# New Generation Russian Emigrates To Us



## USMike (Mar 16, 2003)

Yes, I know, I'm clearing out watches to build up funds but posting a black dial, two-eye Poljot chrono for sale at a reasonable price is extremely difficult for me to resist.

Paul, I told my wife it was all your fault but she wouldn't believe me.

Any way, here it is right out of the packet and onto the light table.










Paul, don't fret, it already is in good company.










No, I'm not in a Poljot rut.

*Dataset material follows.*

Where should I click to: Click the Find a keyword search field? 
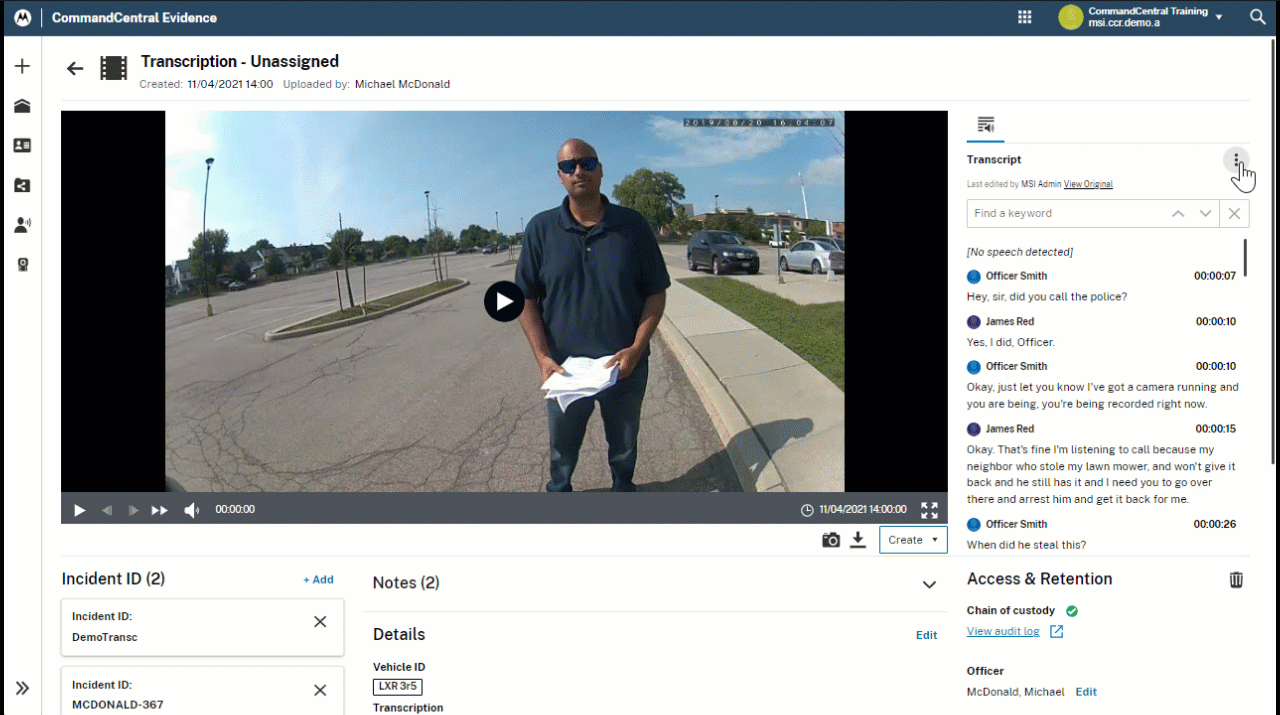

I do have other two-eye chronos in the safe.










Thanks for a sweet watch Paul, exactly as promised and with speedy delivery to boot.

OBTW, the silver/black Westclox in the upper right was recently serviced and adjusted and is available to anyone interested in vintage chronos.


----------



## mrteatime (Oct 25, 2006)

USMike said:


> Yes, I know, I'm clearing out watches to build up funds but posting a black dial, two-eye Poljot chrono for sale at a reasonable price is extremely difficult for me to resist.
> 
> Paul, I told my wife it was all your fault but she wouldn't believe me.
> 
> ...


like that....looks nicer on a steel


----------



## pauluspaolo (Feb 24, 2003)

Thanks to you too Mike for the painless transaction - it's nice to get a bit of good feedback! Glad it's arrived in one piece (I'm never quite sure what packages go through on the way to their destination) especially as it went so far!

That's a fine chronograph collection too. Unfortunately I just don't seem to like chronographs much - though I used to own an example of the 100 years flight watch (two white subdials top left) & that was a super watch I sold it tho' despite that
















Enjoy the Poljot


----------